French advertising network, Publicis Groupe, has reported strong first quarter revenues and record new business wins and said it sees some encouraging signs in the development of the market.
The figures were also boosted by the more favourable exchange rates of the euro against the dollar and the sterling pound. On a constant currency basis, revenues were slightly lower than the prior year, a decrease of 1.2%, which nevertheless shows a relative improvement in business compared to recent periods, says Publicis.
Business in the US was firm although some advertisers held back on investments because of the Iraq conflict. In Europe several markets including Germany, the Netherlands, Spain and Italy remained soft spots (as did Brazil). A very similar picture was painted by rival group Havas in its Q1 results (see Havas Revenues Show Weak UK And US, No Recovery Until 2004).

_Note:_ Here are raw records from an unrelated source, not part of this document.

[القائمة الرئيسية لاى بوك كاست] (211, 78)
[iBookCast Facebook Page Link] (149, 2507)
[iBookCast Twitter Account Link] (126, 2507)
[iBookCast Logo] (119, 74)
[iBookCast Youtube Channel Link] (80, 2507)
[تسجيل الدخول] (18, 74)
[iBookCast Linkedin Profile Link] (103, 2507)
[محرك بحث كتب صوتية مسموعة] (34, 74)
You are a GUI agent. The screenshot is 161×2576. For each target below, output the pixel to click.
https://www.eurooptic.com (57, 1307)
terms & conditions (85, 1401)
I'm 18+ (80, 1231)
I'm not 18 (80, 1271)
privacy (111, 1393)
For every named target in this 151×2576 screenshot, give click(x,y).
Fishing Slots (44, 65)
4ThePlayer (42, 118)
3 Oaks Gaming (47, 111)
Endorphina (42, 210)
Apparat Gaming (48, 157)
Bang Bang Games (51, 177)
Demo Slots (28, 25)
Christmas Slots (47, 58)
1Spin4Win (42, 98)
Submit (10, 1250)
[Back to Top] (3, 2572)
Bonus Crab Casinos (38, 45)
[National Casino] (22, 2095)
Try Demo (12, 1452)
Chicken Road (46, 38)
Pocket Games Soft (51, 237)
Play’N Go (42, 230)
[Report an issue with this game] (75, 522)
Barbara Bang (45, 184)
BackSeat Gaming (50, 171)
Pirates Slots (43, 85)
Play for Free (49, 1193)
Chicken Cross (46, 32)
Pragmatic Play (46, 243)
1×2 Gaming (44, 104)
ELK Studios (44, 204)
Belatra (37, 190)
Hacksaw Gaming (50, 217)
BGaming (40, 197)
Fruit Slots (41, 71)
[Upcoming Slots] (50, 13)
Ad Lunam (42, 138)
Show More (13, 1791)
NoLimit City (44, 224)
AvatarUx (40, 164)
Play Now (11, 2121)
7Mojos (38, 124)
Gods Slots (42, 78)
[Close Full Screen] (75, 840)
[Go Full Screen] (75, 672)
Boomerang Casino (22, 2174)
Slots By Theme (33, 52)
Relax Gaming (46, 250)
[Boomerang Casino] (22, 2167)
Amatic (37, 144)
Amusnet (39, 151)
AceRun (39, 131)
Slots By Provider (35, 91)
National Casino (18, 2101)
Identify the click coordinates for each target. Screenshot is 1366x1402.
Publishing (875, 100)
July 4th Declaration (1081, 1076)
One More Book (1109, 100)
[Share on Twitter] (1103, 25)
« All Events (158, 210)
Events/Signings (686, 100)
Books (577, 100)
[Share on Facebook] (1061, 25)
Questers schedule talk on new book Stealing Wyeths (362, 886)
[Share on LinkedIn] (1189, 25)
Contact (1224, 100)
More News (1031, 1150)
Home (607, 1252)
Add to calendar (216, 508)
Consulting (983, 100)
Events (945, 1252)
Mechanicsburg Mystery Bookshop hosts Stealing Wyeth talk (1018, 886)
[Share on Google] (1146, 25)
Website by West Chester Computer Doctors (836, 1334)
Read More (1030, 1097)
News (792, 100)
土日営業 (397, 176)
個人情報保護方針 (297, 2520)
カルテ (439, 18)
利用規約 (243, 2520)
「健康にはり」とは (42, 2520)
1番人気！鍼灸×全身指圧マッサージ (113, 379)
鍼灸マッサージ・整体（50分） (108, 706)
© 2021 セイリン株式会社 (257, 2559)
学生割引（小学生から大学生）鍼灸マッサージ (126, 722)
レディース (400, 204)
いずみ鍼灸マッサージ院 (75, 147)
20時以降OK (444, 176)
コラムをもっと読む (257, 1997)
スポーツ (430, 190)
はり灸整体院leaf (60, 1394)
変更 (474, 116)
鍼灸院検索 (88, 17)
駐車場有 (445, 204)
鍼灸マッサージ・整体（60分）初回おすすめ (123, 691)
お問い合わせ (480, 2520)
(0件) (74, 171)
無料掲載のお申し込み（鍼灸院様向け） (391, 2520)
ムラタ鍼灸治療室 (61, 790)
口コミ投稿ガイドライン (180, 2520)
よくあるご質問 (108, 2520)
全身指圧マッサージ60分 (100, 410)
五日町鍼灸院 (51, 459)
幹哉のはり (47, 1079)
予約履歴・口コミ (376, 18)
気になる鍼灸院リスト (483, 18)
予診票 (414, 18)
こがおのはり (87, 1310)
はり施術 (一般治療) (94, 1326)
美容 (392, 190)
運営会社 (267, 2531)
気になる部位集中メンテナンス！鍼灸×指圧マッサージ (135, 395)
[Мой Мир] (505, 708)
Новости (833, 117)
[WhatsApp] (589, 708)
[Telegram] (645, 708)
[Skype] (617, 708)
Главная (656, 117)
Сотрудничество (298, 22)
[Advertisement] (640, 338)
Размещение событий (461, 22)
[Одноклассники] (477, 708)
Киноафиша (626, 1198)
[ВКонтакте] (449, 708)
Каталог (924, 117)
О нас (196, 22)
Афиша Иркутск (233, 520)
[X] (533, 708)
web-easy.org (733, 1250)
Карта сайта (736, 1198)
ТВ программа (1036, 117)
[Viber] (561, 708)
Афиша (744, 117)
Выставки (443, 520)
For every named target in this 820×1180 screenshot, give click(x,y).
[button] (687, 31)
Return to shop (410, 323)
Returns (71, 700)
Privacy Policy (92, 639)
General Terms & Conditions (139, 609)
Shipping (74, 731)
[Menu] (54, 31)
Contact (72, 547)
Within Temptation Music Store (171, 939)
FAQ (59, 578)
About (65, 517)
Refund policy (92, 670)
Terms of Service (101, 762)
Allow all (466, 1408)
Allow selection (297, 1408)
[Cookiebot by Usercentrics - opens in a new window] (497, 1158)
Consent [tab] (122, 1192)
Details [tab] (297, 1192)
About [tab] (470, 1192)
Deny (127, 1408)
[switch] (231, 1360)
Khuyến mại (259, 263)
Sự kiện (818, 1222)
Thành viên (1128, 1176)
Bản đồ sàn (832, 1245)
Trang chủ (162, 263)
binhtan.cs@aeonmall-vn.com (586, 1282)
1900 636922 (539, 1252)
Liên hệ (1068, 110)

Chairman Maurice Lévy said: “Despite first quarter visibility obscured by the uncertainties caused by the war in Iraq, some encouraging signs were sighted in the first three months of this year. This included confirmation of some positive signs in the US advertising market which were detected in the final quarter of last year, as well as very encouraging growth in the Asia-Pacific region. Depressed markets in several European countries, however, mean that the global market is slightly down.”
Figures compiled by Lehman Brothers show that in terms of organic growth rates, Publicis is behind market leaders Omnicom and WPP, but stronger than Interpublic Group and Havas.
Publicis is the world’s fourth-largest advertising and communications organisation.